Single by Freddie Jackson

from the album Don't Let Love Slip Away
- B-side: "Look Around"
- Released: 1988
- Genre: R&B; soul;
- Length: 5:12
- Label: Capitol
- Songwriters: Keith Washington; Arthur "Sonny" Moore;
- Producers: Paul Laurence; Darryl Shepard;

Freddie Jackson singles chronology
| "Nice 'n' Slow" (1988) | "Hey Lover" (1988) | "You and I Got a Thang" (1989) |

= Hey Lover (Freddie Jackson song) =

"Hey Lover" is a ballad song by American singer Freddie Jackson.
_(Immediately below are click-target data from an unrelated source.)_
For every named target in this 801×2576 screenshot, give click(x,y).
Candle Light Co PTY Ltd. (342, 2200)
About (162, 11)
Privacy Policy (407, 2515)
Co-written by up-and-coming singer/songwriter Keith Washington (who would have his breakthrough as a recording artist three years later with the song "Kissing You") and Arthur "Sonny" Moore.

The single was Jackson's follow-up to "Nice 'N' Slow" on the album Don't Let Love Slip Away, and like his previous single, "Hey Lover" peak to number one on the US Top Black Singles chart.

==Track listings and formats==
- US 7" vinyl single
A. "Hey Lover" (Radio Edit) – 4:25
B. "Look Around" (Radio Edit) – 4:16

- US 12" vinyl single
A. "Hey Lover" – 5:02
B1. "Hey Lover" (Edit) – 4:25
B2. "Look Around" (Edit) – 4:16

==Credits==
- Producer, Arranger – Paul Laurence
- Co-Producer, Programming – Darryl Shepard
- Vocals – Freddie Jackson
- Writer – Arthur S. Moore, Keith Washington
- Backing Vocals – Cindy Mizelle, Audrey Wheeler, Yolanda Lee
- Executive-Producer – Beau Higgins, Freddie Jackson

==Charts==

| Chart (1988) | Peak position |
|---|---|
| US Hot R&B/Hip-Hop Songs (Billboard) | 1 |

==See also==
- List of number-one R&B singles of 1988 (U.S.)